Last year, Lars Von Trier hyped his latest movie, "Melancholia," as the first of his movies with an unhappy ending. This is from a guy who ended his Palme d'Or-winning movie, "Dancer in the Dark," with his lead actress dangling from the end of a rope.

Von Trier has a real gift for inciting controversy, as his cringe-inducing spiel at this year's Cannes Film Festival, where he compared himself to a Nazi, proves. His movies are no less divisive. You might love his movies or hate them -- I've gone back and forth -- but Von Trier's works are never boring. I'd much rather see a flick that infuriates me, as "Dancer in the Dark" did, than something as tasteful and tepid as, say, "J. Edgar." (And by the way, when did Clint Eastwood go from being a Hollywood badass to making the cinematic equivalent of Pottery Barn furniture?)

"Melancholia" opens with a series of stunning, dreamlike friezes that looks like they were pulled from some apocalyptic fashion spread, culminating with a shot from space of a planet colliding with Earth. There are no spoilers here. Von Trier's tells you right from the beginning that this is a movie about the end of the world. Cut to Justine (Kirsten Dunst) at the reception to her wedding. She looks luminous in her wedding dress and the event, which is in a castle and couldn't be more lavish. Yet fissures soon start to appear in the wedding's storybook façade.

See stills from 'Melancholia' >>

Justine's mother (Charlotte Rampling) delivers a turd-in-the-punchbowl speech about the futility of marriage. Soon afterward, somewhere between the speeches and the cutting of the cake, she begs off to take a bath. It turns out that she is so depressed and dead inside, she can't even fake her way through the reception. By the end of the night, she's discovered having an impulse fling with a guest in the middle of a golf course, and her marriage, which really just started, comes to a crashing end.

Sometime later, Justine is still in the throes of a very deep funk, living in that same castle, owned by her fussy brother-in-law John (Kiefer Sutherland) and her sister Claire (Charlotte Gainsbourg). As it becomes more and more obvious that the planet Melancholia is not going to pass the Earth harmlessly but collide with it, Justine seems to draw strength from the impending doom as John and Claire fall apart. Just before the bitter end, Justine tells her panicking, desperate sister, in a creepily matter-of-fact tone that "Life on Earth is evil. It won't be missed."
Think of "Melancholia" as the bizarro, feel-bad version of "Tree of Life," only without dinosaurs or Sean Penn. Terrence Malick's movie reveled in the pantheistic wonder of nature. "Melancholia" declares, in the most artful, gorgeous way, that everything sucks.

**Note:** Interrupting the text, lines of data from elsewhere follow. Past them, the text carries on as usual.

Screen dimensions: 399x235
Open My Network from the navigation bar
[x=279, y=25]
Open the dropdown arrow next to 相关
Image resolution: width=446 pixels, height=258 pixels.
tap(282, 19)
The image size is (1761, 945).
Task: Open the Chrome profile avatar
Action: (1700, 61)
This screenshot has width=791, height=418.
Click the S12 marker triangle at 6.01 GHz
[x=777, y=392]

Over the years, Von Trier has increasingly mined his very public struggles with depression, and this has made him a much more interesting filmmaker. His last movie, "Antichrist," which featured a traumatizing scene involving scissors, is not the product of a happy, healthy mind. It is, however, quite possibly a masterpiece. "Melancholia" is an even more personal movie; the logic and story of the movie feels very much informed by his mental illness. Though this movie doesn't quite rise to the unhinged heights of his last movie, but "Melancholia" is something that you'll remember, even if it ticks you off.